23-69) ist die Toleranz gegenüber anderen Konfessionen Ausfluß
des Respekts vor der intellektuellen Freiheit des Einzelnen. Robert Wolker (Multiculturalism
and Ethnic Cleansing in the Enlightenment, S. 69-86)
richtet sich gegen Positionen, die Zusammenhänge zwischen den Ideen der
Aufklärung („Enlightenment Project“) und den
ethnischen Säuberungen im 20. Jahrhundert vertreten. Für Sylvana Tomaselli (Intolerance,
the Virtue of Princes and Radicals, S. 86-102) entspringt die Toleranzpolitik
bloßem machtpolitischem Kalkül. Jonathan I. Israel (Spinoza,
Locke and the Enlightenment
Battle for Toleration, S. 102-114) stellt die Toleranzideen von
Locke und Spinoza gegenüber: religiöse Toleranz
einerseits – Gedanken- und Meinungsfreiheit andererseits.
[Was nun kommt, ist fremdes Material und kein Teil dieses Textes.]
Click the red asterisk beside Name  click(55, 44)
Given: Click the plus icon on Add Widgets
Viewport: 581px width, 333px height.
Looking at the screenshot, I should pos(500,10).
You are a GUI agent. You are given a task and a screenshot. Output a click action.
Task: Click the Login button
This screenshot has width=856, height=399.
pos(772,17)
Der Hauptunterschied
zwischen den Positionen Lockes und Spinozas läge darin, dass Spinoza
eine Schwächung der kirchlichen Macht anstrebte und die Kirche daher mit dem
staatlichen Apparat zusammenlegen wollte, während Locke einen Rückzug des
Staates aus der Sphäre der Kirche forderte. In den von Ernestine van der
Wall (Toleration and Enlightenment in the Dutch Republic, S. 114-133)
dargestellten Niederlanden des 18. Jahrhunderts gab es eine breite
Toleranz-Diskussion, die in der Erklärung der Trennung von Staat und Kirche
1796 gipfelte. Justin
Champion (Toleration
and Citizenship in Enlightenment England: John Toland
and the Naturalization of the Jews, 1714-1753, S. 133-157) analysiert die Einbürgerung der Juden in England von 1714-1753.
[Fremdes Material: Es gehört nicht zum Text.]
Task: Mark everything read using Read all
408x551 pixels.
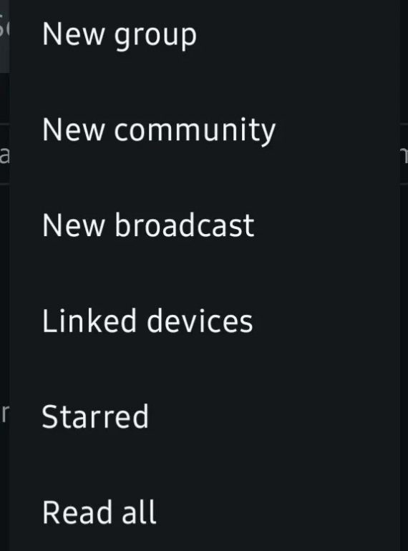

Für Marisa Linton (Citizenship
and Religious Toleration in
France, S. 157-175) beeinflußt der Wandel
staatsbürgerlicher Begrifflichkeit vom „Untertan“ zum „Bürger“ die Durchsetzung
religiöser Toleranz im Frankreich des 18. Jahrhunderts. Religiöse Toleranz war
nach den Beobachtungen Joachim Whaleys (A
Tolerant Society? Religious Toleration
in the Holy Roman Empire, 1648-1806, S. 175-196)
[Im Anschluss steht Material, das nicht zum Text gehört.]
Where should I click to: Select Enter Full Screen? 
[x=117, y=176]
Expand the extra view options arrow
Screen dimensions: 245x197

im Heiligen Römischen Reich Deutscher Nation vornehmlich eine Frage rechtlicher
und nicht theologischer Natur, ging es doch nach dem Westfälischen Frieden in
erster Linie um Friedenssicherung (vgl. auch Gampl,
Art. Toleranz(-patent), HRG V, Sp.
271). Differenziert ist das von Karl Vocelka
(Enlightenment in the
Habsburg Monarchy: History
of a Belated and Short-Lived Phenomenon,
S. 196-212) gezeichnete Bild der Aufklärung in der Habsburgischen
Monarchie: Während Maria Theresia nach 1740 einige von aufgeklärter Gesinnung
motivierte Reformen durchsetzte, brachte ihr Sohn, Joseph II., Reformen auf den
Weg, die aber Nicht-Katholiken kaum mehr Freiheiten gaben. Der oft als Anhänger
der Aufklärung beschriebene Leopold II. arbeitete auch mit Aufklärungsgegnern
zusammen. Die Schwierigkeiten des multikonfessionellen Polen-Litauen sind Thema
von Michael G. Müller Toleration in Eastern
Europe: the Dissident Question
in Eighteenth-Century Poland-Lithuania,
S. 212-230). Noch schwächer ist laut Nicholas Davidson (Toleration in Enlightenment Italy, S. 230-250) der Toleranzgedanke im Italien des
18. Jahrhunderts. Einzelne Verfechter, wie Giuseppe Valletta, traten vor allem
für die Freiheit der Diskussion ein. Im Spanien des 18. Jahrhunderts erkennt Henry
Kamen (Inquisition, Tolerance and Liberty in Eighteenth-Century
Spain, S. 250-259) keine Notwendigkeit für eine Toleranzbewegung, da nach
der Vertreibung der Juden und Muslime vom 15. bis 17. Jahrhundert keine zu
tolerierende Minderheiten mehr da waren.